Évoquant « les gens de bonne volonté », il émet une ligne inconfortable : « Dom Helder Camara a dit un jour que lorsqu'il nourrissait les pauvres, on l'appelait un saint, mais lorsqu'il s'enquérait des causes de la pauvreté, on l'appelait un communiste. Carlos Eduardo demande : "Pourquoi ?" Avec des fondements bibliques, il argumente : « L'amour du prochain et la pratique de la justice sont au cœur de l'Évangile de Jésus. Le communisme, au contraire, propose l'indispensable égalité entre les personnes et l'équité sociale ». Chrétiens et communistes convergent vers la proposition d'une société égalitaire et équitable. « Dans cet aspect, il y a une convergence entre les idéaux de Jésus et le communisme lui-même ». Entre convergences et divergences, elles ouvrent un dialogue vers la construction d'un royaume terrestre de justice et de fraternité.

Ce n'est pas une défense de la religion. Ce qui est en jeu, c'est un champ religieux traversé par des conflits. L'ancrage théorique fourni par Pierre Bourdieu révèle un ensemble de relations objectives de transaction et de concurrence entre les différents agents religieux. Je mets en avant des prêtres, des pasteurs et des laïcs, représentants des revendications des différentes classes sociales. Intérêts légitimateurs, compensatoires et salutistes. Utiliser les termes au pluriel, en prononçant catholicismes, pentecôtismes et umbanda, est à rattacher à une vision complexe des relations religieuses.

Dans tous ceux-ci, on trouve des interprètes de pratiques conservatrices, alliés à des groupes de tendances fascistes et nécropolitiques et les figures propagatrices d'une praxis religieuse incarnée dans un Dieu "... du frère José Raimundo de Souza. Une divinité potentiellement alliée aux mouvements sociaux progressistes. Avec cela, je veux dire que je considère comme erronée la position de ceux qui ne voient pas l'autre côté des actions religieuses, c'est-à-dire celles menées par les membres des pasteurs de la terre, les noirs, les peuples autochtones et d'autres engagements ecclésiaux . Même si ses limites sont soulignées, il est important de reconnaître que tous les croyants et fidèles religieux ne sont pas des sujets fermés, préjugés et avec lesquels les conversations et les accords sont irréalisables.

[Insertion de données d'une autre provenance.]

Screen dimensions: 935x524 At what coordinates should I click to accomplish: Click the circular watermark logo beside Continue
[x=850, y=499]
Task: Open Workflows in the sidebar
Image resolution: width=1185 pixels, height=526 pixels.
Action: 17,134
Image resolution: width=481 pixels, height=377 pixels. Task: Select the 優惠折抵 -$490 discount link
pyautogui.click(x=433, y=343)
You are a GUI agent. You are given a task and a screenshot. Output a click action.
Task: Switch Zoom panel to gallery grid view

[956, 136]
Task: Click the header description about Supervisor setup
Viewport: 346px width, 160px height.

Il convient d'énumérer une séquence de noms liés aux différentes matrices religieuses qui ont sacrifié leur propre vie pour la défense de causes pertinentes. Je commence ma liste avec Dom Oscar Romero, Martin Luther King. Je laisse l'exercice de le poursuivre au lecteur. Le franciscain José Raimundo nous invite à ne pas « résister à la proposition libératrice de Jésus ». Actualisant le message pascal du christianisme, il poursuit son charisme congréganiste en continuant à miser sur la résistance d'aujourd'hui.

Le frère José écrit à ceux qui vivent aujourd'hui et déclare que « … Jésus continue à se trouver dans la même périphérie, s'identifiant avec les pauvres et les exclus, en faveur desquels le disciple est appelé à s'engager à promouvoir la vie. C'est la résurrection !" Une sommation chrétienne criant dans le désert d'un monde nécrosé par les investissements de la mort vus dans le spectacle quotidien.

*Francisco de Oliveira Barros Junior Il est professeur au Département de sciences sociales de l'Université fédérale du Piauí.

Références


ALVES, Ruben. Le soupir des opprimés. São Paulo : Éditions Paulinas, 1984.

BETTO, Frère. Baptême de sang : guérilla et mort de Carlos Marighella. Rio de Janeiro : Rocco, 2021.

BOFF, Léonard. Jésus-Christ le Libérateur : essai critique de christologie pour notre temps🇧🇷 Petropolis : Voix, 1988.

BOURDIEU, Pierre. L'économie des échanges symboliques. São Paulo : Perspective, 2005.

CHAUÍ, Marilena. Qu'est-ce que l'idéologie. São Paulo : Brasiliense, 2012.

FOLLMANN, José Ivo. Église, idéologie et classes sociales🇧🇷 Petropolis : Voix, 1985.

HURBON, Laennec. Le dieu de la résistance noire : le vaudou haïtien. São Paulo : Paulinas, 1987.